To find the last two digits in $3^{100}$, we want to obtain $3^{100} \pmod{100}$. We will use a similar process. As it turns out, the sequence $3^{k} \pmod{100}$ repeats itself in a cycle of length $20$, just as it does for the powers of $2$. One can see that $3^2 \equiv 9 \pmod{100}$ and that $3^{22} \equiv 9 \mod{100}$. Therefore, we see that $3^{22 + 3*20} \equiv 3^{2} \pmod{100}$. We can also write $3^{100} = 3^{82} 3^{10} 3^{8} \equiv (9)(49)(61) \pmod{100}$ since $3^{10} = 59049$ and $3^8 = 6561$. Thus we see that $3^{100} \equiv 1 \pmod{100}$. This the last two digits of $3^{100}$ are $01$.
\end{sol}
\section{Problem 3}
\begin{prob}
Find the number of solutions of $x^2 \equiv x \pmod{m}$ for any positive integer $m$.
\end{prob}
\begin{sol}
First, we know that the $x^2 \equiv x \pmod{m}$ is equivalent to $x^2 - x = x (x - 1) \equiv 0 \pmod{m}$. First, if $m$ is prime, then we know there are less than or equal to 2 solutions. However, we can choose $x = 0$ and $x = 1$ which will satisfy the congruence. Thus, if $m$ is prime, there will be two solutions.

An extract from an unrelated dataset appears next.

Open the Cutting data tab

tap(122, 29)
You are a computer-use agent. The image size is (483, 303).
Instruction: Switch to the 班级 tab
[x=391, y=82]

Now, suppose $m$ is composite. Then it can be decomposed into its prime factors: $m = p_1^{e_1} p_2^{e_2} \ldots p_r^{e_r}$. If $x$ satisfies $x(x-1) \equiv 0 \pmod{m}$ then $m | x(x-1)$ so that $p_i^{e_i} | x(x-1)$. This means that $x(x-1) \equiv 0 \pmod{p_i^{e_i}}$. Moreover, if $x_i$ is a solution of $x(x-1) \equiv 0 \pmod{p_i^{e_i}}$ for all $i \in \{1, \ldots, r\}$, then there exists a unique $x \pmod{m}$ such that:
\begin{eqnarray}
x &\equiv& x_1 \pmod{{p_1}^{e_1}} \\
&\vdots& \\
x &\equiv& x_r \pmod{{p_r}^{e_r}}
\end{eqnarray}
This follows since we know that $p_1^{e_1}, p_2^{e_2}, \ldots, p_r^{e_r}$ are relatively prime in pairs and we can therefore apply the Chinese Remainder Theorem. Now $x$ satisfies $x(x-1) \equiv 0 \pmod{{p_i}^{e_i}}$. This shows there exists a bijection where the number of solutions to $x^2 \equiv x \pmod{m}$ is equal to the number of solutions to product of the number of solutions to $x^2 \equiv x \pmod{p_i^{e_i}}$ for all $i$. Thus, if we denote $N(m)$ as the number of solutions $x(x-1)$ modulo $m$. Thus, we see that $N(m) = N(p_1^{e_1}) \ldots N(p_r^{e_r})$.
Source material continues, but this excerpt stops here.